__Passage provided__.

+ + +

Meet Ralph. I mentioned him last week, in the first of my posts from Maine. He is one of my very best friends in the universe, and last week I got to hang out in his kitchen and photograph him making a batch of ice cream.
Why? Apart from just because ice cream is good to make and even better to eat? Because a few months ago Ralph bought a double- boiler and called to tell me. I'm a rotten friend. I laughed. I told him he could actually use a metal bowl and a pot of water…but then I shut up a bit and asked what he was going to make with it. He told me he'd found a recipe for white chocolate ice cream that sounded good, and that's why he got the double-boiler.
And there it is. It looks a bit crooked or something in the picture below, but it's not, really.
Anyway, during that conversation, we talked about making ice cream. He asked some questions, I talked about tempering the eggs, and he told me he'd let me know how it turned out.
Turns out the ice cream was fantastic. He also made the raspberry sauce that went with it (in the magazine article). Yum.
Fast forward a bit and I was calling Ralph to make plans for us to stay with him during our trip to Maine in February.
I told him I would make tarte Tatin for him, and I told asked him to make the white chocolate ice cream to go along with it. Done.

+ + +

__Problems to work on__.
A. Reproduce the passage from the ice cream post word for word, starting with "Anyway, during that" and going on through "it turned out.".
B. According to the ice cream post, what sauce did Ralph make to accompany the ice cream?
The data that follow come from a separate, unrelated source.

__Supplied material__.
+ + +

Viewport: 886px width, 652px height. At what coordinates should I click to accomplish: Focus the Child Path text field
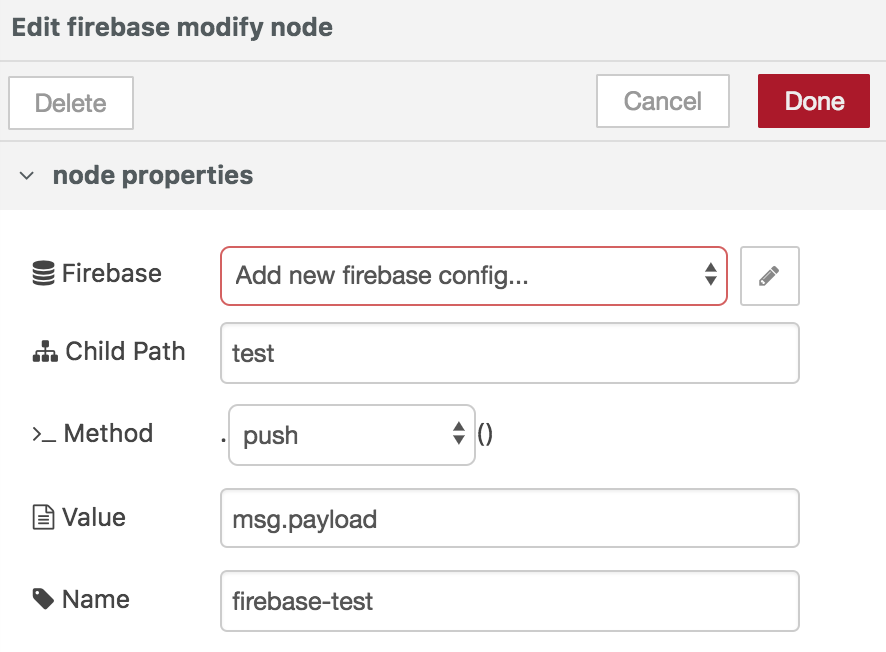pos(509,353)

+ + +

__Exercise results__.
A.
Anyway, during that conversation, we talked about making ice cream. He asked some questions, I talked about tempering the eggs, and he told me he'd let me know how it turned out.

B. A raspberry sauce.